From the outside of Michael Reafsnyder’s family home, situated on a quiet suburban cul-de-sac in Orange, California, there is no hint of anything unusual. Nothing about it declares that this is the dwelling, and also the workplace, of an artist. Quite the opposite, in fact.

Perhaps this is appropriate. Reafsnyder’s paintings, which he makes in the house’s two-car garage, refitted as his studio, are both conventional (in that they belong to the conventions of abstraction that were established in the mid-twentieth century and, indeed, to a tradition of painting that stretches back centuries) and wildly outlandish. His work is an entrancing conundrum hiding in plain sight.

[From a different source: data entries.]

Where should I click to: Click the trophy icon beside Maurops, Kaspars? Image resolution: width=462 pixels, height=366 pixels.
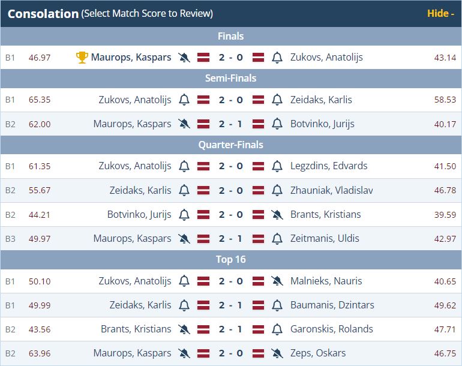tap(82, 58)
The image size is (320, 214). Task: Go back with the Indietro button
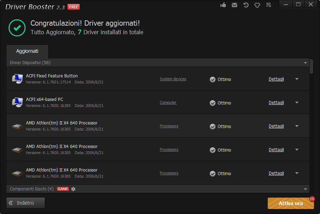coord(26,203)
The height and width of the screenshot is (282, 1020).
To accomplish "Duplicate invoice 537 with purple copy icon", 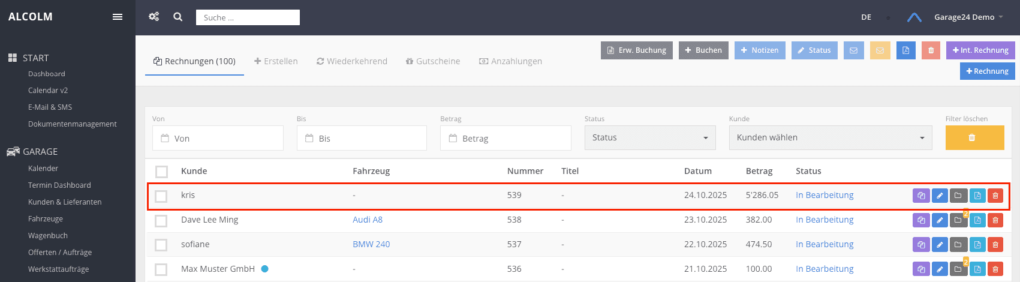I will point(921,245).
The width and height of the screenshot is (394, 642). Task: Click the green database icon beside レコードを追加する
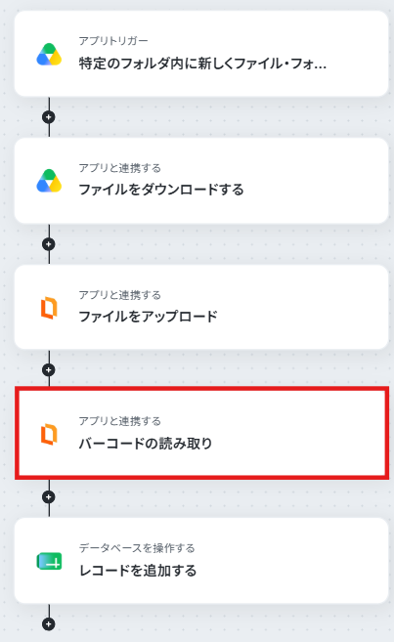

Photographs cannot do justice to Reafsnyder’s paintings, which are thickly and vigorously dimensional. He uses a variety of tools—which include brushes, but also squeegees, trowels, and sheets of Plexiglas—to apply and manipulate heroic quantities of acrylic paint. In his latest works, he typically premixes his colors, but they also blend, smear, and curdle together on the surface of the canvas. (His paintings are laid flat on sawhorses when he executes them, to keep the acrylic from sagging or dripping.) Reafsnyder’s undeniable technical virtuosity, which allows him to deftly deliver flicks and swoops of wet paint, can nevertheless come off as expressive chaos.

Admittedly, this latest body of work might be considered less outlandish than his prior output. Reafsnyder has long been recognized for his use of caustically bright and often clashing unmixed acrylic colors. But since around 2020, he has gradually shifted to a more restrained palette. White and (to a lesser extent) black now predominate, though I have yet to see a true grisaille, with greys glazed in the traditional manner. Reafsnyder is a restless colorist, and even when the chromatic range of a painting is reduced, color plays an essential and active role.

Michael Reafsnyder, Mermaid Play, 2024, Gouache on paper, 15 x 11 inches (38 x 28 cm).

Frank Auerbach, Study after Titian II, 1965, Oil paint on canvas, 26 x 24 1/2 inches (67.3 x 62 cm). Tate Britain, London, United Kingdom.

Gone, too, are the smiley faces that, for many years, adorned and complicated Reafsnyder’s otherwise abstract (de)compositions. These embellishments were applied straight from the tube, interrupting the assumed solemnity of (what looks like) abstract expressionism with the levity and irreverence of graffiti. As the art historian Michael Schreyach has written, these faces pique “the formal problem of pictorial address” in Reafsnyder’s work, intervening in the various triangles of inference and understanding between the viewer, the painting, and the artist.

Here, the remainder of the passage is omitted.